初回、エルナンデスに先制打を許す野村(右)

<中日3-2広島(5日)>ジメジメとした陽気そのままに広島にとってストレスがたまる試合となった。5日の中日戦(豊橋)の相手先発は1週間前に対戦した朝倉。序盤から何度も得点圏に走者を進めながら点が入らないのは前回登板とまるで同じ。先発・野村も初回に2点を失うなど序盤にペースを握られるのは1週間前と同じ展開。広島は何とか終盤に執念で追いついたが、延長11回に中田が一発を浴びサヨナラ負け。こんな戦いをやっているようでは先が思いやられる。

 

 まるで1週間前の戦いをなぞるよう。いけそうでいけない。赤ヘル打線がまたしても朝倉の術中にはまった。

 

 初回、一死から菊池が左翼線二塁打で先制のチャンスをつかむ。しかし、頼みのクリーンアップが機能しない。丸は一ゴロで二死三塁。エルドレッドが四球で歩かされると、キラはシュートを打たされ二ゴロで無得点。3回にも一死から堂林の左中間を破る二塁打で得点機をつかむが菊池、丸の後続が倒れ1点が奪えない。

 

 ちょうど1週間前、7月29日の中日戦(マツダスタジアム)。先発の朝倉に対し序盤から得点圏に走者を進めながら5回まで無得点が続いた。イライラした展開そのままの攻撃となった。

 

 一方、1週間前にそのマウンドに立った野村が同じ失敗を繰り返す。初回、二死から森野に四球を与えるとルナに中前打、さらに和田に四球でみすみす満塁のピンチを招くとエルナンデスの右前への2点適時打で先制を許す。

 

 前回の登板は結果をみれば7回1失点の好投。しかし、打線の援護を待つことなく2回に先制を許し試合の流れをつかむことができなかった。チームが延長の末に敗れたことと決して無縁ではない。
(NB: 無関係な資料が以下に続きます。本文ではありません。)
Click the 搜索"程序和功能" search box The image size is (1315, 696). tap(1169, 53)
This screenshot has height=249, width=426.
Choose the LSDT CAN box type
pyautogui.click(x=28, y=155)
この日も6回2失点と合格点だが、前回登板の反省が生かされていないこの内容ではベンチも物足りない。

 

 先手を奪われた広島は5回、梵、会沢の連打で無死一、三塁の好機をつくる。そして野村の打席で3ボール1ストライクの場面。広島ベンチはセーフティースクイズを指示する。一塁前への打球でタイミングは微妙だったが三走・梵が猛然と突っ込み1点をもぎとった。

 

 そして7回には会沢が2番手・岡田の直球をとらえ右翼93メートルのフェンスをギリギリで越える本塁打。「追い込まれていたから何とかしようと思ってバットを振り切った。手応えもよかった」と同点に追いつく執念を見せたが、11回に5番手の中田が藤井に2号ソロを打たれ万事休す。この一戦を猛反省して立て直さないと首位奪回は難しい。